Left and right endomorphisms in monoidal categories

Let consider a monoidal category $\mathscr C, \otimes$ with unit $I$ and unitors $\lambda_X:I\otimes X\to X$ and $\varrho_X:X\otimes I\to X$.

Each endomorphism of the unit $a:I\to I$ induces, on each object $X$, the following endomorphisms: $$L(a,X)=\lambda_X^{-1}(a\otimes 1_X)\lambda_X:X\to X$$ $$R(a,X)=\varrho_X^{-1}(1_X\otimes a)\varrho_X:X\to X$$

Then both $L(a,X)$ and $R(a,X)$ are natural in $X$, and $L(a,I)=a=R(a,I):I\to I$. Note that such equality holds for all objects if $I$ is a generator for the category, that's $L(a,X)=R(a,X)$. Indeed for each $x:I\to X$, by naturality, we have: $L(a,X)\circ x=x\circ a=R(a,X)\circ x$.

Question: the equality $L(a,X)=R(a,X)$ holds for all objects $X$ (even without assuming $I$ to be a generator for the category)?
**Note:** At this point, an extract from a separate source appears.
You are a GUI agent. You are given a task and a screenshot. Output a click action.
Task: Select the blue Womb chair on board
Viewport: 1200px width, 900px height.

By no means. Think of the category of bimodules over a commutative ring $k$, so $k$-vector spaces with two actions which are associative with respect to each other but which may not agree. For instance $\mathbb{R}[\epsilon]$ has a natural extra action on all its modules by quotients go down to $\mathbb{R}$ and using the vector space action. Then $L(a,X)$ corresponds to multiplying on the left, and $R(a,X)$ on the right, with an element of $k$, which in the example, acting on itself, is the difference for instance between $x+y\epsilon\mapsto 0,\mapsto x\epsilon$.